**WHAT IS NEEDED:** Copy each line of the entries that contains the word "Anak".

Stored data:
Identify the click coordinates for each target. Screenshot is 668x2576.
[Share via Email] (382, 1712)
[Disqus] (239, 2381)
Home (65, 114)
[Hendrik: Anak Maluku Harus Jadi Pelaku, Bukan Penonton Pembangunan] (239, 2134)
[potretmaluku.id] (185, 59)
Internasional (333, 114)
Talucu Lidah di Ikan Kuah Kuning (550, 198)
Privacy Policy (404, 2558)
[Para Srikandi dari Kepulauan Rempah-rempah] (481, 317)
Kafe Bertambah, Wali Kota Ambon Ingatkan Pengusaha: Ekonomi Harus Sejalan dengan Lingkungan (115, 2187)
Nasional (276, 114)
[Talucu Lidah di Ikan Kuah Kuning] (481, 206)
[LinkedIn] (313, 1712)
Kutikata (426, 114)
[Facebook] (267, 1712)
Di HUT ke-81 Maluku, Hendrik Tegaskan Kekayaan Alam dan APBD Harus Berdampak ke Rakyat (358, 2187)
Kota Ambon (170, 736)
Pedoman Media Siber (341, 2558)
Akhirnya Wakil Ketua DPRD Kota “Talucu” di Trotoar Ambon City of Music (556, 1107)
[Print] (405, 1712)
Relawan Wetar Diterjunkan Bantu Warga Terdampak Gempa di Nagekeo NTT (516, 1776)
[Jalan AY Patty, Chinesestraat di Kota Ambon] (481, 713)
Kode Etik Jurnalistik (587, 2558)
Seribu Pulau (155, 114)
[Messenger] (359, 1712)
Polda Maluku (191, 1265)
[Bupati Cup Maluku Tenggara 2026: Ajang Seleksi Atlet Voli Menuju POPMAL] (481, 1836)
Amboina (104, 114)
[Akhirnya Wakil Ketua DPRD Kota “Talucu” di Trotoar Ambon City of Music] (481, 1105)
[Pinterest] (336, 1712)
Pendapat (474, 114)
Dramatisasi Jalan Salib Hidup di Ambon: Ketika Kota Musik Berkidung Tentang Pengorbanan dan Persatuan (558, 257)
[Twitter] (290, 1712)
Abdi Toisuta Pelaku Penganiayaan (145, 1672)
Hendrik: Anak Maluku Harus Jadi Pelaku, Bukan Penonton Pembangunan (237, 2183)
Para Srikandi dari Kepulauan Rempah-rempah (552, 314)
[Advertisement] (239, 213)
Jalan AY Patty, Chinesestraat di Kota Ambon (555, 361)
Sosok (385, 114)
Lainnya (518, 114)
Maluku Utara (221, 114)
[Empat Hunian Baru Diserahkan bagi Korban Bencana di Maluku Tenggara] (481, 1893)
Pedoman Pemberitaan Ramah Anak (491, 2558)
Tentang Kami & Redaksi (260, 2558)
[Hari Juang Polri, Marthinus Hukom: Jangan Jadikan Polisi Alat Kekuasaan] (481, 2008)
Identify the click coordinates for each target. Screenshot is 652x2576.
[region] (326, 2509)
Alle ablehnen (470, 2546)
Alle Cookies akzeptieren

**OUTPUT OF THE TASK:**
[Hendrik: Anak Maluku Harus Jadi Pelaku, Bukan Penonton Pembangunan] (239, 2134)
Hendrik: Anak Maluku Harus Jadi Pelaku, Bukan Penonton Pembangunan (237, 2183)
Pedoman Pemberitaan Ramah Anak (491, 2558)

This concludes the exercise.